Arc Jet Facility Test Condition Predictions Using the ADSI Code

The Aerothermal Design Space Interpolation (ADSI) tool is used to interpolate databases of previously computed computational fluid dynamic solutions for test articles in a NASA Ames arc jet facility. The arc jet databases are generated using an Navier-Stokes flow solver using previously determined best practices. The arc jet mass flow rates and arc currents used to discretize the database are chosen to span the operating conditions possible in the arc jet, and are based on previous arc jet experimental conditions where possible. The ADSI code is a database interpolation, manipulation, and examination tool that can be used to estimate the stagnation point pressure and heating rate for user-specified values of arc jet mass flow rate and arc current. The interpolation is performed in the other direction (predicting mass flow and current to achieve a desired stagnation point pressure and heating rate). ADSI is also used to generate 2-D response surfaces of stagnation point pressure and heating rate as a function of mass flow rate and arc current (or vice versa). Arc jet test data is used to assess the predictive capability of the ADSI code.

Uncertainty Analysis of Coaxial Thermocouple Calorimeters used in Arc Jets

Recent introduction of Coaxial Thermocouple type calorimeters into the NASA Ames arc jet facilities has inspired an analysis of 2D conduction effects internal to this type of calorimeter. Lateral conduction effects violate the 1D finite slab inverse analysis which is typically used to deduce the heat transfer to such calorimeters. The spherical shaped nose associated with most calorimeters (rather than flat) leads to a bias error that over-estimates the stagnation heating. Non-uniform heating on the face of spherically shaped calorimeters leads to conduction losses to the colder rim of the calorimeter which causes an underestimate of the stagnation heating. These two effects come into play at different times of the calorimeters exposure to the arc jet, so they do not cancel. The spherical body effects come into play in the early stages of exposure, while the non-uniform heating effect becomes most severe at the later stages of exposure. The bias associated with spherical effects can be avoided by rewriting the 1D finite slab inverse analysis code to solve for 1D conduction in spherical coordinates. However, reducing the bias error associated non-uniform heating requires a somewhat ad hoc modification to the 1D finite element inverse analysis.

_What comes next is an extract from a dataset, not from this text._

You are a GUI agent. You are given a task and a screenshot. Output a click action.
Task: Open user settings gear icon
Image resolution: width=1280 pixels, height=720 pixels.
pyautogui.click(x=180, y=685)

Evidence of Standing Waves in Arc Jet Nozzle Flow

Waves spawned by the nozzle in the NASA Ames 60 MW Interaction Heating Facility arc jet were experimentally observed in pressure surveys at the exit of the nozzle. The waves have been seen in past CFD simulations, but were away from the region where models were tested (for the existing nozzles). However, a recent test series with a new nozzle extension (229mm exit diameter) revealed that these waves intersect the centerline of the jet in a region where it is desirable to put test articles, and that the waves may be contributing to non-uniform recession behavior seen in Teflon sublimation test articles tested in this new nozzle. It is reasonable to assume the ablation recession of thermal protection models will also be nonuniform due to exposure to these waves. This work shows that ablation response is sensitive to the location of test samples in the free jet relative to the location of the wave interaction, and that the issues with these waves can be avoided by choosing an optimum position for a test article in the free jet. This work describes the experimental observations along with the CFD simulations that have identified the waves emanating from the nozzle, as well as the instrumentation used to detect them. The work describes a recommended solution, derived by CFD analysis, which if implemented, should significantly reduce these flow disturbance and pressure anomalies in future nozzles.